Los cambios en el mundo del trabajo, la consolidación de la economía popular, la digitalización y la fragmentación de trayectorias laborales exigen respuestas nuevas. Una nueva estatalidad debería expresarse en capacidades concretas: planificar, regular, cuidar, intervenir en el territorio, incorporar inteligencia técnica y tecnológica, y reconstruir presencia allí donde la vida se vuelve más frágil.

Todo esto interpela de manera directa al peronismo como tradición política viva. La fragmentación interna, las dificultades para sostener acuerdos estratégicos y la distancia entre dirigencia y experiencia cotidiana de amplios sectores sociales no son problemas menores, sino límites reales frente a un escenario que demanda inteligencia colectiva y capacidad de síntesis.

En este punto, vale detenerse en una distinción central. En contextos de retroceso de derechos, de ajuste y de incertidumbre, sobrevivir se vuelve una tarea cotidiana. Para millones de argentinas y argentinos, sobrevivir significa sostener el trabajo, llegar a fin de mes, cuidar el techo, la salud, la educación de los hijos, resistir el desgaste permanente de la vida diaria. En esos contextos, sobrevivir no es poco: es necesario, urgente y profundamente humano.

Pero quienes entendemos la política como una herramienta de transformación social, no militamos solo para sobrevivir. Militamos para vivir. El peronismo no se construyó para administrar la resistencia permanente ni para naturalizar una vida cada vez más precaria, sino para ampliar derechos, generar bienestar y ofrecer horizontes de felicidad colectiva. La diferencia no es menor: sobrevivir es aguantar; vivir es proyectar, desarrollarse, imaginar un futuro mejor. Trabajar para que el pueblo viva —y no apenas sobreviva— es, en última instancia, el sentido profundo de nuestra tradición política.

Asumir esta discusión implica también reconocer los propios límites. No desde una mirada externa ni desde una supuesta superioridad analítica, sino desde la pertenencia. Persistir en dinámicas que ya mostraron su agotamiento solo profundiza la crisis de representación. Y sin una propuesta capaz de organizar bienestar y futuro compartido, otros proyectos ocuparán ese espacio desde el miedo, el castigo y la exclusión.

Un pacto para vivir se construye en el tiempo. Requiere debate honesto, revisión de prácticas, apertura conceptual y voluntad de pensar de otro modo, sin renunciar a representar los intereses de la mayoría del pueblo argentino.
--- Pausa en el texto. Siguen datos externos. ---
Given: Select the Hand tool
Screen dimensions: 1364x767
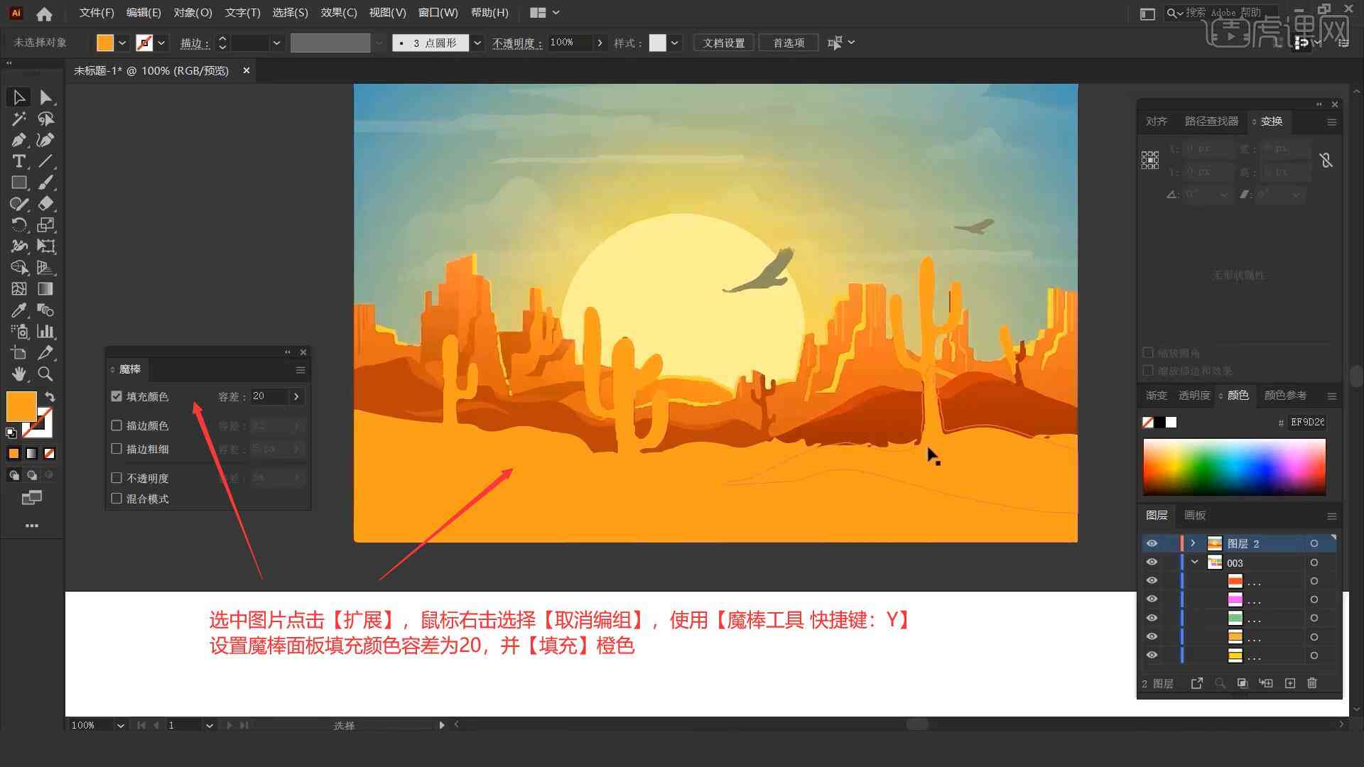Looking at the screenshot, I should (17, 374).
En tiempos de retrocesos y de incertidumbre, la tentación de conformarse con resistir está siempre presente. Pero si algo define al peronismo como tradición política es la convicción de que la vida no puede reducirse a la mera supervivencia. Pensar un pacto para vivir es asumir, colectivamente, que la política conserva su capacidad de transformar la realidad cuando vuelve a organizar derechos, bienestar y felicidad como horizontes materiales, y no como promesas abstractas. No se trata de ofrecer respuestas cerradas ni de proclamar verdades definitivas, sino de animarnos a una tarea común: volver a organizar la esperanza sobre bases concretas, con el pueblo como sujeto de esa transformación y la vida digna como criterio irrenunciable.